I'm trying to detect if an article or forum postis a duplicate entry within the database. A little like this site does.
I've given this some thought, coming to the conclusion that someone who duplicate content will do so using one of the three (in descending difficult to detect):
- simple copy paste the whole text
- copy and paste parts of text merging it with their own
- copy an article from an external site and masquerade as their own
I store information about each article in (1) statistics table and in (2) keywords table.

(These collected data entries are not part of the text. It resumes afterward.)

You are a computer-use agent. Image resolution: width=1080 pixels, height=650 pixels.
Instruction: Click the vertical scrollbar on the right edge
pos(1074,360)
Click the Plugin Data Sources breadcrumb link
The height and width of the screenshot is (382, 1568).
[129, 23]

(1) Statistics Table The following statistics are stored about the textual content (much like this post)
- text length
- letter count
- word count
- sentence count
- average words per sentence
- automated readability index
- gunning fog score
2 Keywords Table
The keywords are generated by excluding a huge list of stop words (common words), e.g., 'the', 'a', 'of', 'to', etc, etc.
Sample Data
- text_length, 3963
- letter_count, 3052
- word_count, 684
- sentence_count, 33
- word_per_sentence, 21
- gunning_fog, 11.5
- auto_read_index, 9.9
- keyword 1, killed
- keyword 2, officers
- keyword 3, police
It should be noted that once an article gets updated all of the above statistics are regenerated and could be completely different values.
How could I use the above information to detect if an article that's being published for the first time, is already existing within the database?
Thank You